*Problems and tasks:*
a) Summarize the article on Vincent Kwarula in two sentences.
b) Duplicate the article on Vincent Kwarula word for word, starting at "They need not" and ending at "was laid off.".

Kwarula lives American dream – Daily Nation


No Kenyan who claims to follow local football will forget the day Kenya defeated then African powerhouse Algeria 3-1 in a World Cup qualifier in Nairobi in June 1996.

And none other than ex-Harambee Stars and Kenya Breweries’ Vincent Kwarula, acknowledges that that was the apex of his eight-year international career in football.

The match was attended by about 30,000 tense fans at Moi International Sports Complex, Kasarani.

They need not have worried as Kwarula opened the scoring before Henry Motego and Musa Otieno got on the mark for a famous Stars win.

The US-based Kwarula terms the match as a defining moment of his playing days that started on the football grounds of Kawangware before being nurtured at Dagoretti Youth FC in the 1980s.

He attended trials at AFC Leopards but did not make the cut. After a short stint with Shamco FC he joined Kenya Breweries after a successful trials.

However, instead of reaching further heights at work and at play, two years later Kenya Breweries restructured and he was laid off.

The overlapping defender then had what he describes as a life defining opportunity – a chance to attend Lindsey Wilson College, Columbia in Kentucky, USA on a football scholarship alongside his Harambee Stars teammates Eric Cantona Ochieng and Tom Odhiambo.

For the boy who was born in Kangemi life in America was tough, battling a new culture, freezing weather and lack of money. Many Kenyan footballers over the years have travelled abroad to study only to fail to complete their schooling but Kwarula grabbed his opportunity with both hands and excelled beyond his wildest dreams.

*Records supplied:*
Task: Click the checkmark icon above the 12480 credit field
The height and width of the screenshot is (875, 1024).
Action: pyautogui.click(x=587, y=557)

* * *

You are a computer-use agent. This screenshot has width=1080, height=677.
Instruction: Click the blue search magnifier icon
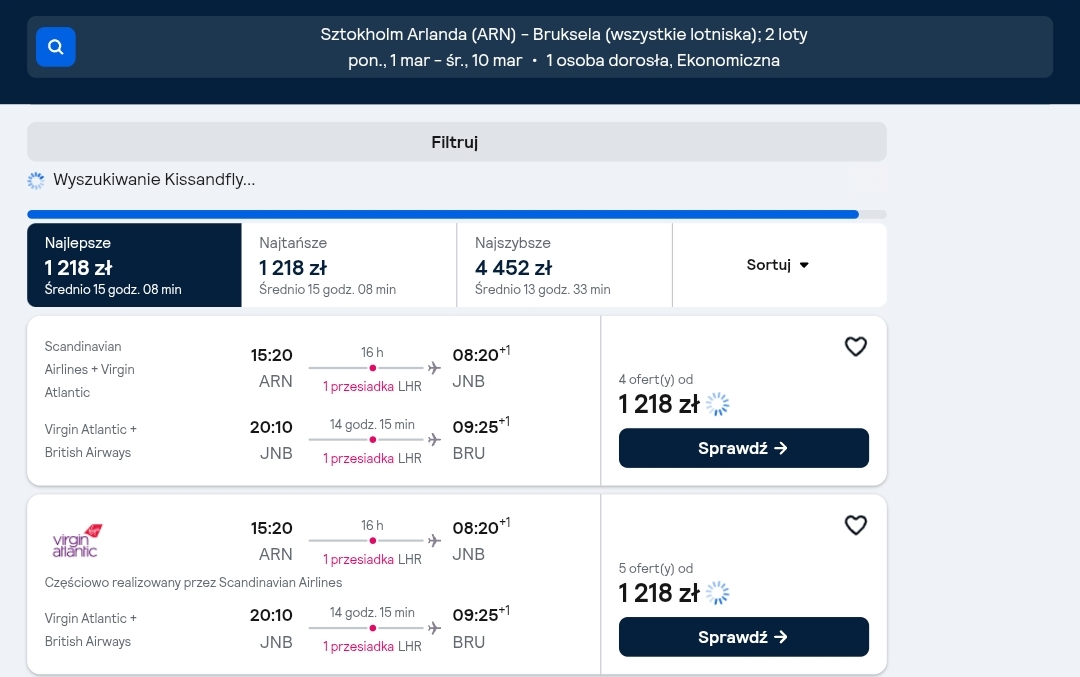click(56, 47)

*Your written answers:*
a) Former Harambee Stars and Kenya Breweries defender Vincent Kwarula, now based in the US, calls Kenya's 3-1 World Cup qualifier win over Algeria in Nairobi in June 1996 the high point of his eight-year international career, and he scored the opening goal in that match. After Kenya Breweries restructured and laid him off, he took a football scholarship at Lindsey Wilson College in Kentucky, where he overcame a hard adjustment and excelled beyond his wildest dreams.

b)
They need not have worried as Kwarula opened the scoring before Henry Motego and Musa Otieno got on the mark for a famous Stars win.

The US-based Kwarula terms the match as a defining moment of his playing days that started on the football grounds of Kawangware before being nurtured at Dagoretti Youth FC in the 1980s.

He attended trials at AFC Leopards but did not make the cut. After a short stint with Shamco FC he joined Kenya Breweries after a successful trials.

However, instead of reaching further heights at work and at play, two years later Kenya Breweries restructured and he was laid off.